私が住んでいるハワイ島とカウアイ島と、どっちが好きですかと聞かれると、いつも答えるのに迷います。どちらも同じぐらい好きだからです。


空港に到着後、美味しいサンドイッチを食べて、山の尾根へ登りました。


今年は11月ごろから雨が多くて、このトレールも泥だらけでした。歩いている最中も雨だったので、流れる水もありました。風も強かったです。自然の中を歩くことが大好きなので、雨が降ってても、へっちゃらです。


最初はテンニンカという外来植物で生い茂っているところを通り抜けて行きました。「通り抜けて」というのがぴったりとしたところでした。この辺り全体に繁殖しているようで、トレール自体もこの植物で覆われていました。


雨の中、ドロドロのトレールを歩いていくと、傾斜がきつくなり始めました。すると、ところどころにハワイ固有の植物が見え始め、その数が次第に増えてきて、心が弾んできました。振り返ってみると、美しい緑の山々が見えてきました。息を呑むような景色です。1年半前に歩いた、海の景色がとても綺麗な場所が遠くに見えました。ハワイ島では絶対に見られない景色です。


急な坂を登って行きました。靴は泥んこ、そしてよく滑ります。両手も使って登っていったので、手も泥んこになりましたが、雨が降っていたので、泥はすぐにとれました。
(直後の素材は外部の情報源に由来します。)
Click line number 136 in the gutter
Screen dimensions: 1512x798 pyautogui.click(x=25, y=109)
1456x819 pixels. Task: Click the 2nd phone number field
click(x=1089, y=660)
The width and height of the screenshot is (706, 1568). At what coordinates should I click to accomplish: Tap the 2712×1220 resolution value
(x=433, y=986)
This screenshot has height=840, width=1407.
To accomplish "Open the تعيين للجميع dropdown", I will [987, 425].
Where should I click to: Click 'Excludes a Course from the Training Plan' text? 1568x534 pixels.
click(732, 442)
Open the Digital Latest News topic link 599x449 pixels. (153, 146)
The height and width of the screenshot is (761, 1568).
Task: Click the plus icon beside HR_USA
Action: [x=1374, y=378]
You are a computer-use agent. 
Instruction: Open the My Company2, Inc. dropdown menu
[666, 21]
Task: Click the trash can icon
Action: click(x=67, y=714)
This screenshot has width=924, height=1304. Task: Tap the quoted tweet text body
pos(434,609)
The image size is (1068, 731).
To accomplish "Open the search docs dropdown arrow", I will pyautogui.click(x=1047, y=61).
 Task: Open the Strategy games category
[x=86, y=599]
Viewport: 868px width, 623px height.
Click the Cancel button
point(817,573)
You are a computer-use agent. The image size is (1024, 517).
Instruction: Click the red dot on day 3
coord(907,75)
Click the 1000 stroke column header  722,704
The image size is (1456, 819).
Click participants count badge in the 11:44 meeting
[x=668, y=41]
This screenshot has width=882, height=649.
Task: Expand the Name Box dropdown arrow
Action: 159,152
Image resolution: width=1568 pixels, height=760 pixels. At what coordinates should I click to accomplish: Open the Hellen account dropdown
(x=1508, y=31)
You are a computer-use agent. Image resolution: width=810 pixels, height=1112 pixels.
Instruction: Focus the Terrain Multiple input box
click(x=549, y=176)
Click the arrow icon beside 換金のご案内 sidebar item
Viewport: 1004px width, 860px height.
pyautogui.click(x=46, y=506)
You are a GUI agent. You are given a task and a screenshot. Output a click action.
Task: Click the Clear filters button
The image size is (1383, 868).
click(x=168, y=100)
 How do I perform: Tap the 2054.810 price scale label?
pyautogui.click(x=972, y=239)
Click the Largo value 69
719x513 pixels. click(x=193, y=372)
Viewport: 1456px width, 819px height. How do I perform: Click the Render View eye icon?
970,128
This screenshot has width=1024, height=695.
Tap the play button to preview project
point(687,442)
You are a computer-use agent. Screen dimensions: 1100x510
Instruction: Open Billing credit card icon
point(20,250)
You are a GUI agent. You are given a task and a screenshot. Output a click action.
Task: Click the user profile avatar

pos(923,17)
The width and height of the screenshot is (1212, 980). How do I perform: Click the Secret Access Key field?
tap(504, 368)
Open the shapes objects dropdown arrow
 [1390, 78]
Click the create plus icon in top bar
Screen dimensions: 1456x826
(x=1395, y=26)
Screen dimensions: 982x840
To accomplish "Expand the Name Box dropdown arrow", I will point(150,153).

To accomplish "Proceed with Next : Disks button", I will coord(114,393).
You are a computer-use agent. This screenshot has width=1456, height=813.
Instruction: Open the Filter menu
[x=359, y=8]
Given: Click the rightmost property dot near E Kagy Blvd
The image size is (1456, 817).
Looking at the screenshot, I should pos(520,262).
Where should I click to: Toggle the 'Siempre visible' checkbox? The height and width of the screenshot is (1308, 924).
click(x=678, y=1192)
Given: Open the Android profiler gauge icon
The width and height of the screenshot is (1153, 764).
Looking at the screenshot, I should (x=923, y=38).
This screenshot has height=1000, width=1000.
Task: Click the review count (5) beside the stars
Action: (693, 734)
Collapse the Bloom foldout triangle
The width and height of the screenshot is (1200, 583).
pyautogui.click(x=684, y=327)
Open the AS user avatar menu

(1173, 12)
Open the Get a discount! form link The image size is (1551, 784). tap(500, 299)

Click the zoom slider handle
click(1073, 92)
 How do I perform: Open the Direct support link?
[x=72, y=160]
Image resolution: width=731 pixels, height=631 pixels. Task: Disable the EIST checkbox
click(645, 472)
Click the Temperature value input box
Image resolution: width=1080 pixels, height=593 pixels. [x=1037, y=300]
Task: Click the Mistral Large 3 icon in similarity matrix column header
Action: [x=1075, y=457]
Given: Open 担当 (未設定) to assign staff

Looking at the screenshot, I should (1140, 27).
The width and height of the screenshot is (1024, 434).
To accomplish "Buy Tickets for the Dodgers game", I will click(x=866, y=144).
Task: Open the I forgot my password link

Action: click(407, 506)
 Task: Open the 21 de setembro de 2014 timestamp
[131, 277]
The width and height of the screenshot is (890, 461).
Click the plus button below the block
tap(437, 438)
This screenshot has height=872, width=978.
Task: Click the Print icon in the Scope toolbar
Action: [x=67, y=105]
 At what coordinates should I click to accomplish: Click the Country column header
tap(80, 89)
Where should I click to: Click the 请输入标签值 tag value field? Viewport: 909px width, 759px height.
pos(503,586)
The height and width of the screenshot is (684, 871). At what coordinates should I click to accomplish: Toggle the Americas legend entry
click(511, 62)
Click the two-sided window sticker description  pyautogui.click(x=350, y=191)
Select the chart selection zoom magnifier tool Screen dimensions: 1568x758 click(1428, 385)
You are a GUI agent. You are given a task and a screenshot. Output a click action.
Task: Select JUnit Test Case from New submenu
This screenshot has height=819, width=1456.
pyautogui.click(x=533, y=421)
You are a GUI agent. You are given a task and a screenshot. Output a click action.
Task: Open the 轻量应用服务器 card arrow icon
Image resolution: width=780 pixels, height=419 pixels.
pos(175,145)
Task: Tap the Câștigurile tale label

ああっ、この木はコア、これはオヒア、これはコピコ、これはイエイエ、これはマイレ、これはナウパカ・・・と次々にハワイ島でも見かける見慣れた固有植物が沢山生えていました。そして、カウアイ島固有の植物も目に入ってきました。興奮状態でした。


とても感動したのは、カウアイ島固有の赤いハイビスカスの花を見つけたからです。大満足!ひとつだけ、けなげに咲いていました。トレールの両脇は崖です。そういうところですから、人による害が少なく、草食動物に食べられることもなく、生き延びているんですね。何本か生えていましたが、花を咲かせていた木が一番大きいようでした。樹齢はどのぐらいなのか判りませんが、古い木のようでした。幹をなでて、優しく声をかけてあげました。尊敬と、感謝と、励ましの声です。


下りは、何度も尻餅をつきそうになりましたが、無事車に戻り、リフエで夜の買出しをして、森の中のキャビンへと向かいました。


キャビンに到着したころには、綺麗な星空が見えていました。暖炉に火をつけて、夕食を楽しみました。外から聞こえてくるのは雨の音だけ。壁に飾ってある絵は、私が大好きなウィリウィリの花。夜遅くまで話が盛り上がりました。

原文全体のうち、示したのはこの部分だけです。